((

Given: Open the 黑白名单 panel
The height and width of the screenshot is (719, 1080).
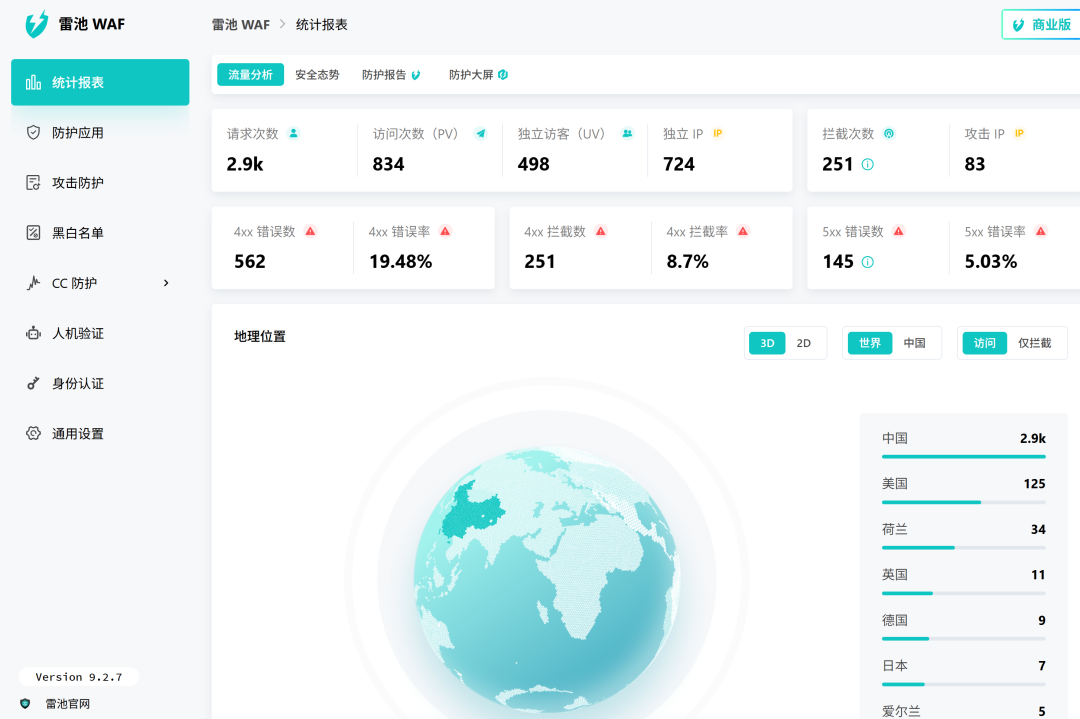Looking at the screenshot, I should [x=76, y=233].
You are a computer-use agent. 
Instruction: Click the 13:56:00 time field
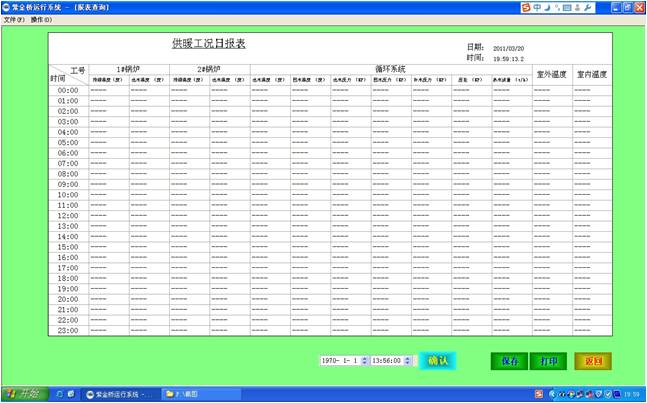[385, 360]
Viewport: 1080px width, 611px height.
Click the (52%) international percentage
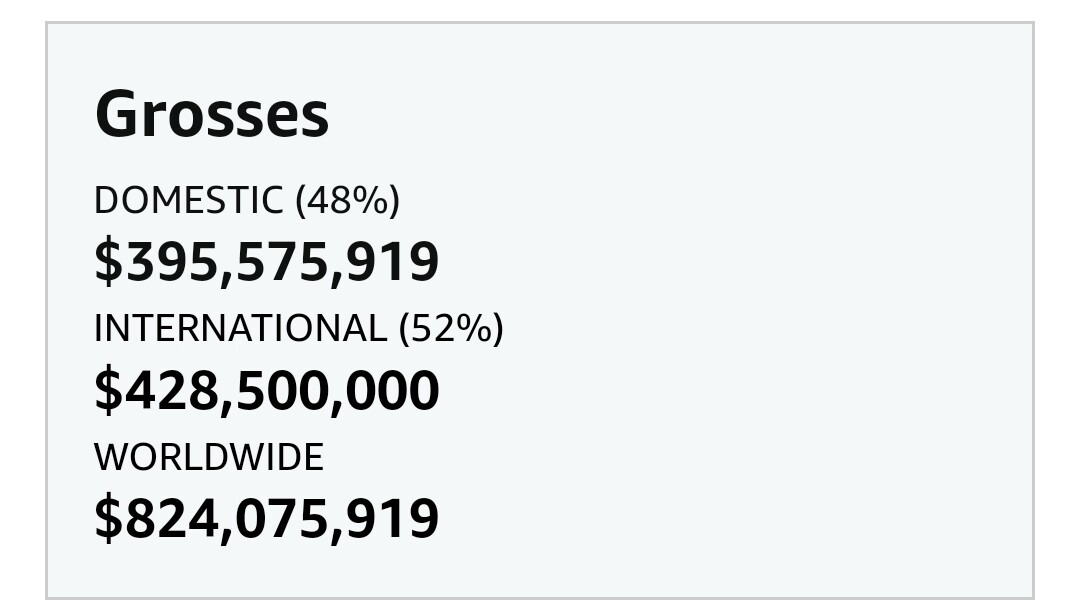[451, 329]
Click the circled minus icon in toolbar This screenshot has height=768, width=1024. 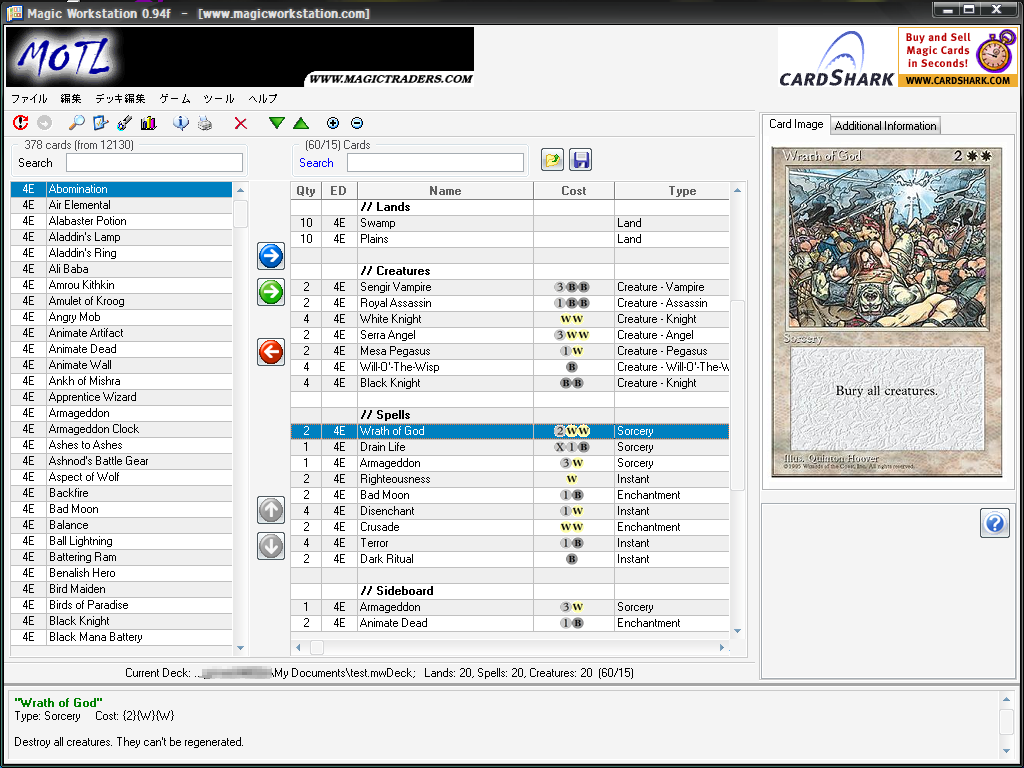(357, 123)
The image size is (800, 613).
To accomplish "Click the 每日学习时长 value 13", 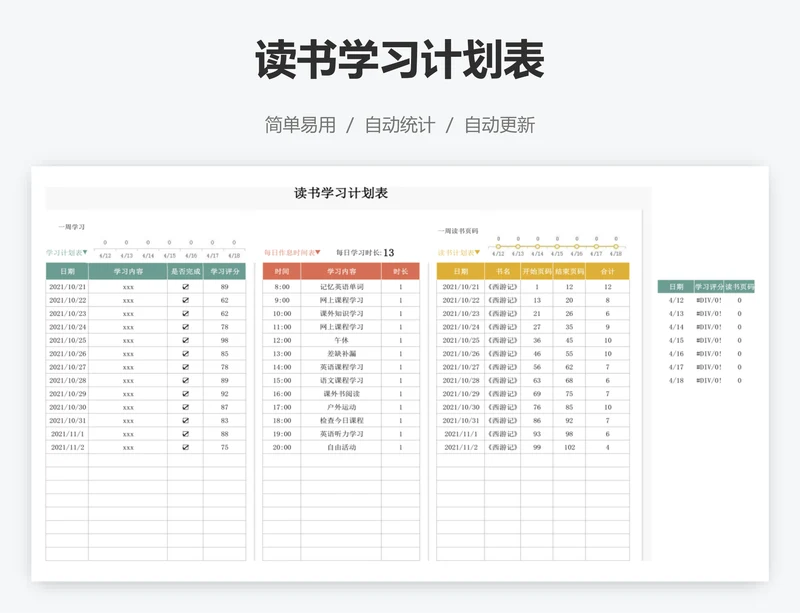I will pos(389,253).
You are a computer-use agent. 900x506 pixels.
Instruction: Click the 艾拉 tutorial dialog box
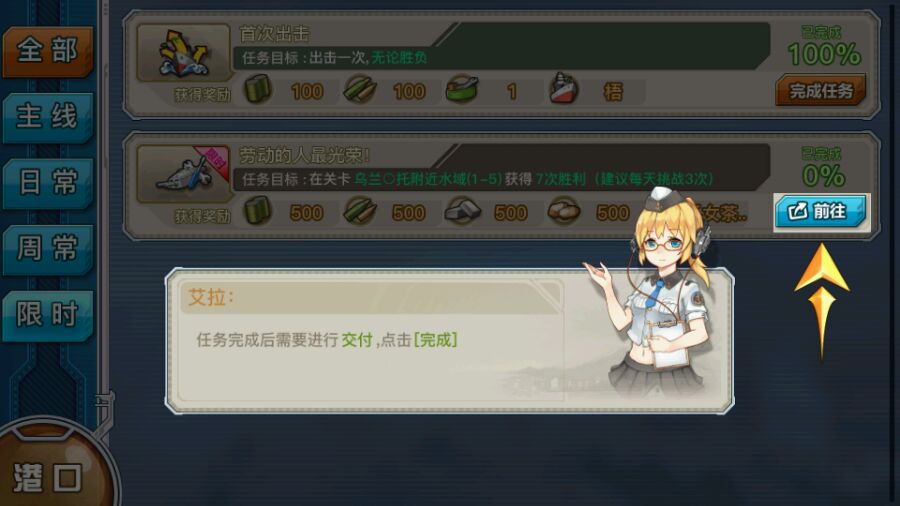pyautogui.click(x=449, y=341)
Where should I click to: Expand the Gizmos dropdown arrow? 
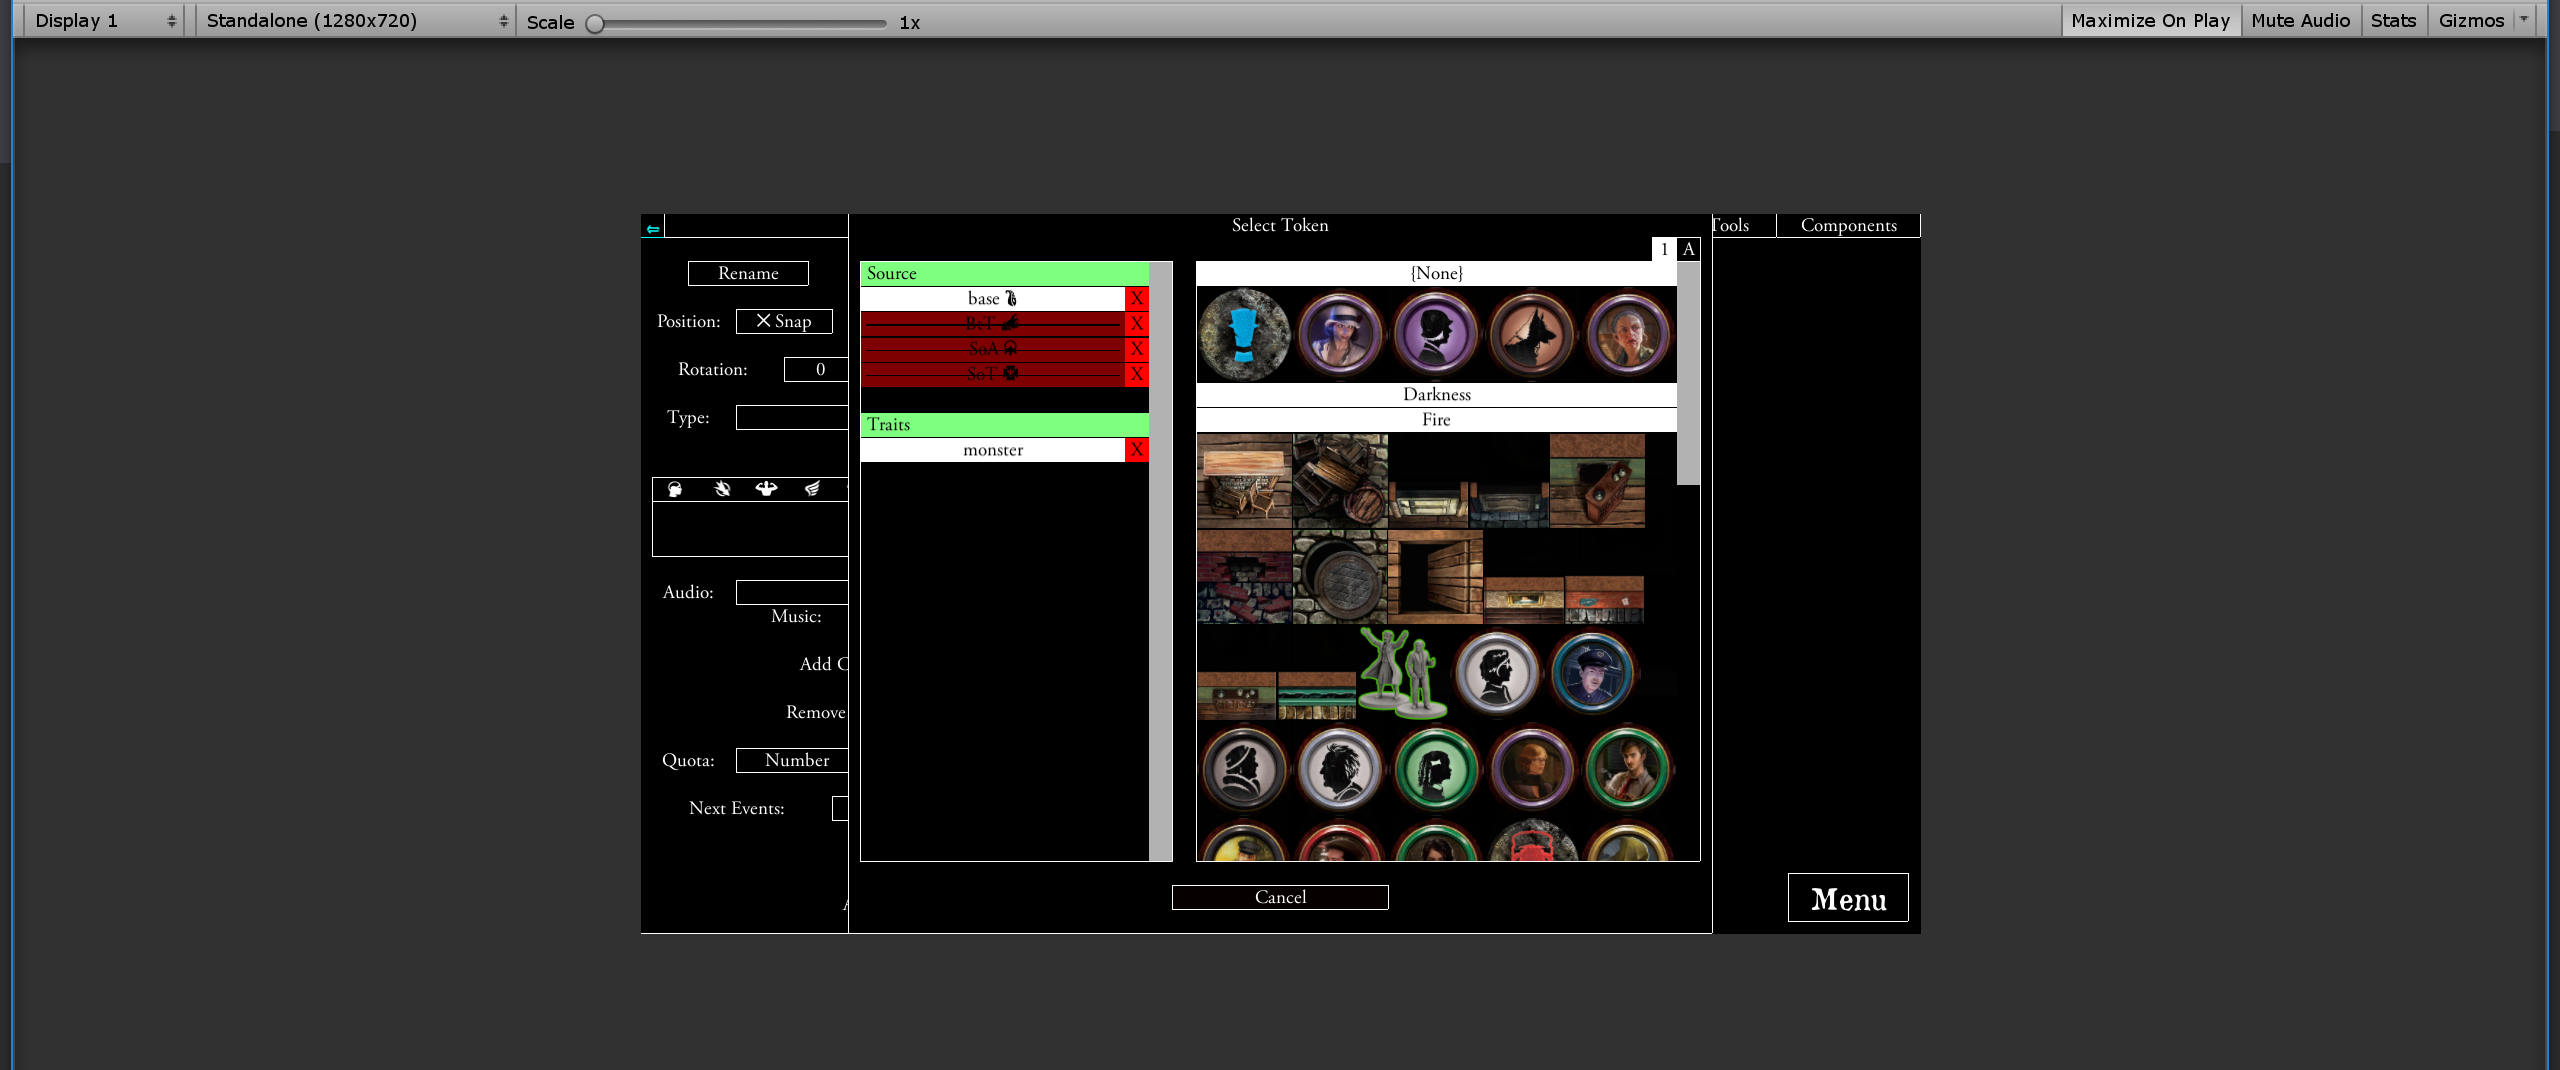pos(2523,20)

))

Pick out and copy the lines of the material that include the word "agent".

▶ [Exercise output]:
You are a computer-use agent. 
You are a computer-use agent. 900x506 pixels.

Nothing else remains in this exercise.